Assimilating satellite retrievals and radar observations in a convection permitting model

Assimilating geostationary satellite derived cloud retrievals such as cloud water path (CWP) have been shown to successfully improve the characterization of convection within storm-scale numerical weather prediction (NWP) models. Combining satellite retrievals with radar reflectivity and radial velocity observations also showed promise, but many questions remained un-answered. This research builds upon previous findings, using an improved satellite forward operator and additional radar vs. satellite assimilation tests. Clear vs. cloudy regions are now handled separately and are assigned different observation errors. A correction factor has also been included that adjusts cloud heights in regions of deep convection where the satellite retrieval becomes saturated. The combined satellite – radar assimilation experiments are tested using a Southern Plains severe weather event occurring on 24 May 2011. This event generated several tornado producing supercells in central Oklahoma along an eastward progress dryline. GOES-13 CWP retrievals generated at a 4 km, 15 minute resolution are assimilated along with Oklahoma WSR-88D Doppler radar reflectivity and radial velocity into a 2 km resolution domain. Data are assimilated using an Ensemble Kalman Filter (EnKF) approach through the Data Assimilation Research Testbed (DART) software combined with the WRF-ARW model version 3.4.1. Data are assimilated at various time intervals between 1800 – 2100 UTC with forecasts generated thereafter.
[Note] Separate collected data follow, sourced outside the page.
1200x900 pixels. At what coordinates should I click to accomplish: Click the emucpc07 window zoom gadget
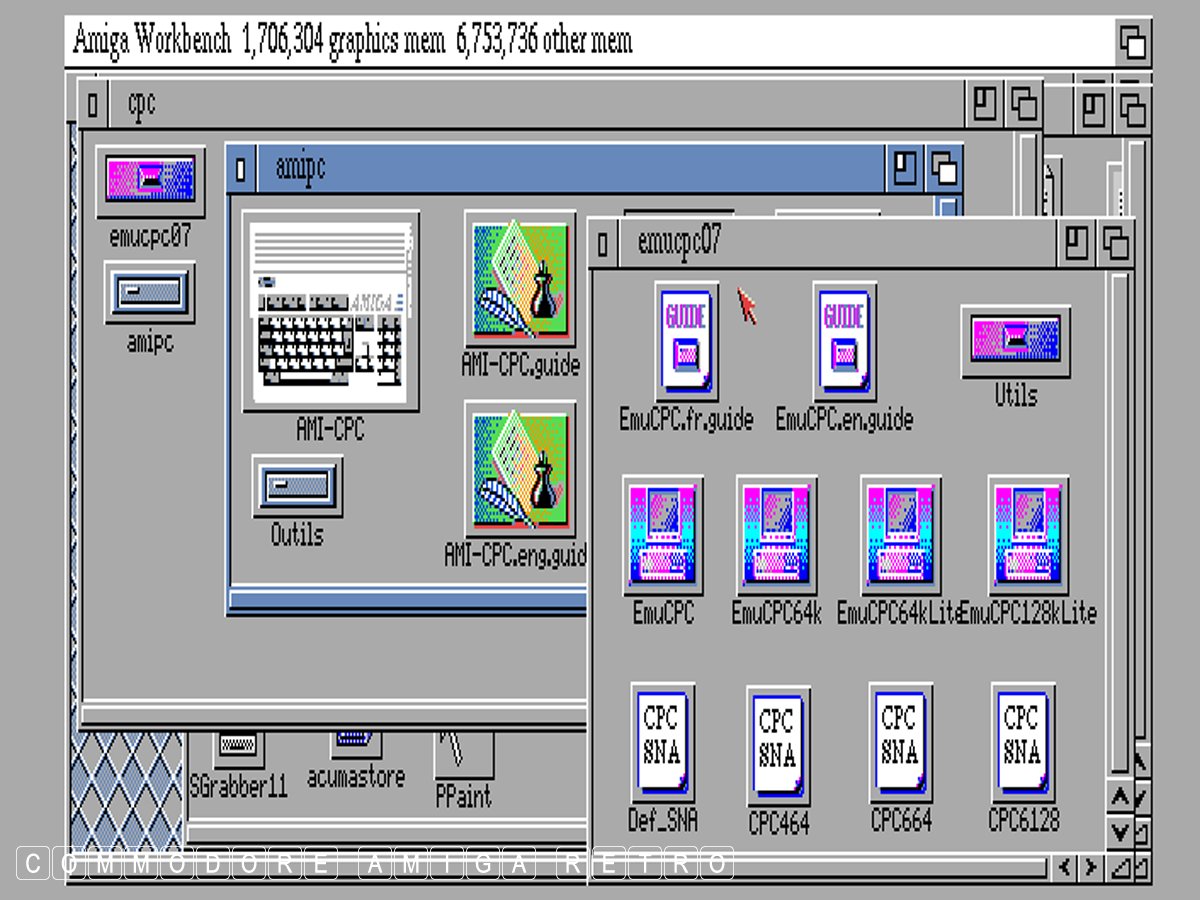tap(1077, 244)
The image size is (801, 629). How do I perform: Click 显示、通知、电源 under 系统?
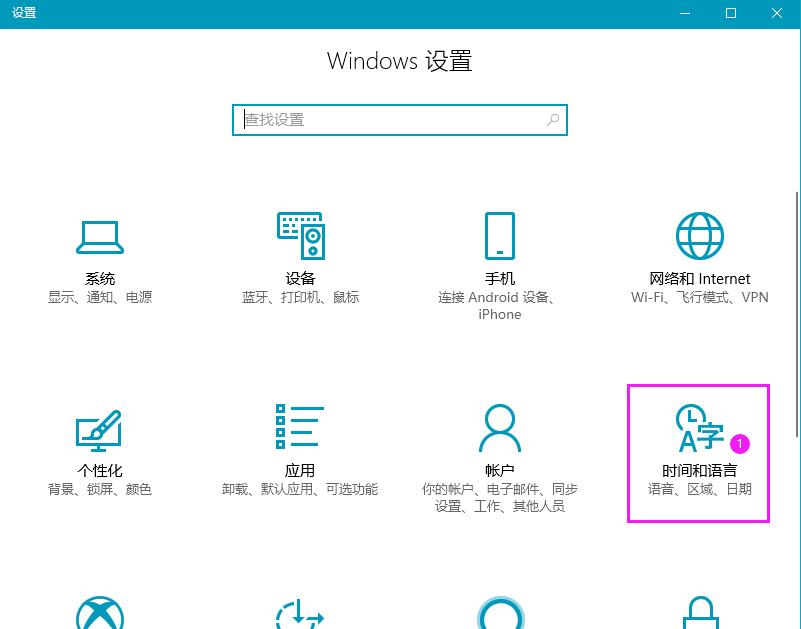[99, 297]
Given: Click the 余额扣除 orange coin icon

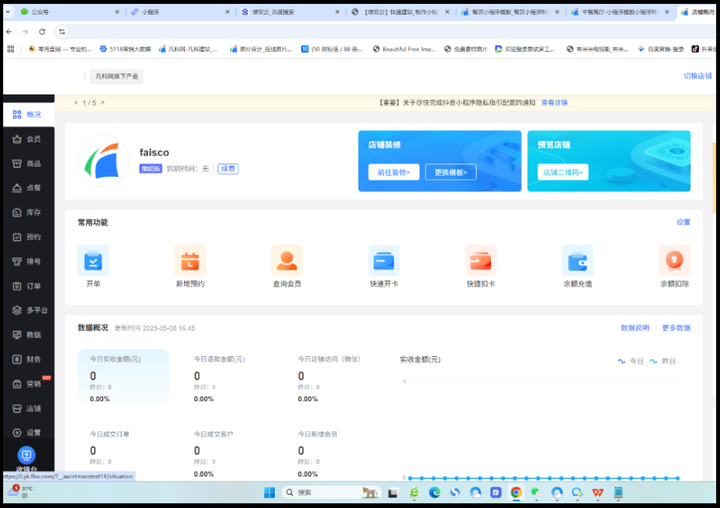Looking at the screenshot, I should tap(674, 261).
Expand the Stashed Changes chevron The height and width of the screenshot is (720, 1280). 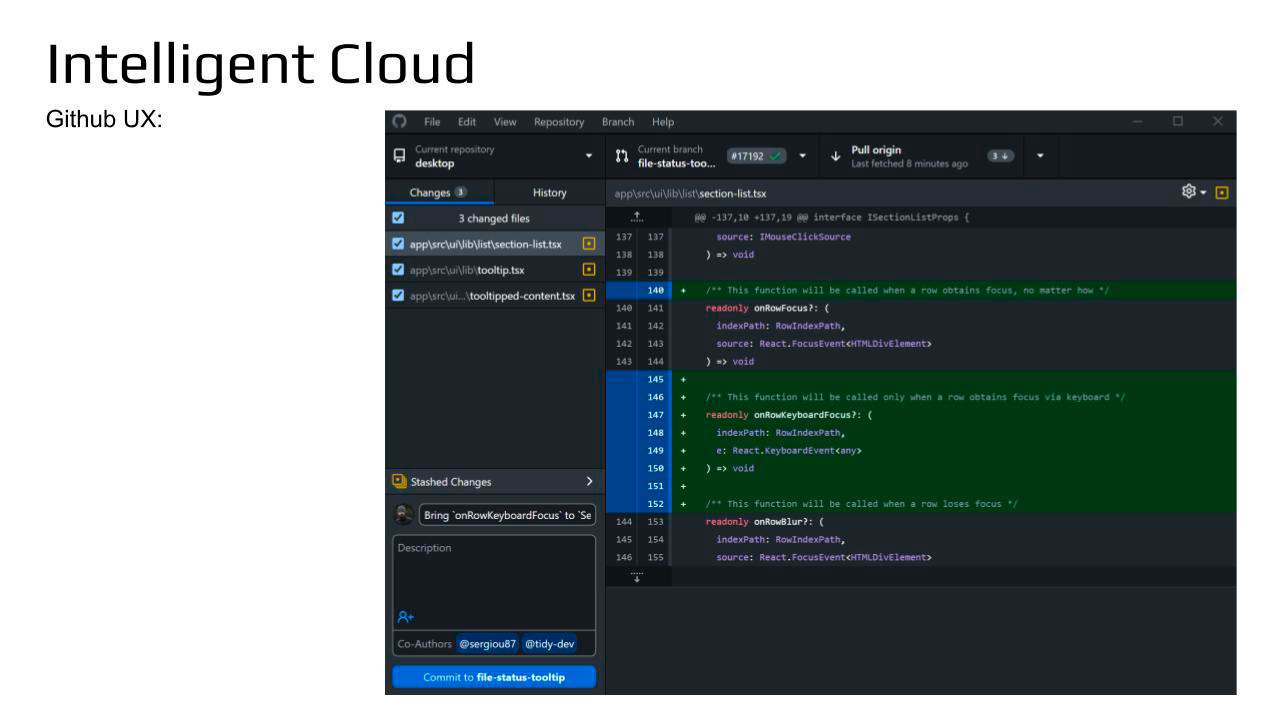tap(588, 481)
Simulated satellite and radar products are compared with observations to assess the overall effectiveness of the assimilation. Several experiments are performed, assimilating various combinations of satellite and radar data to determine which represents the ideal formulation. Time permitting, additional experiments using data from the recent 2013 tornado events in Oklahoma will also be tested using the same model configurations.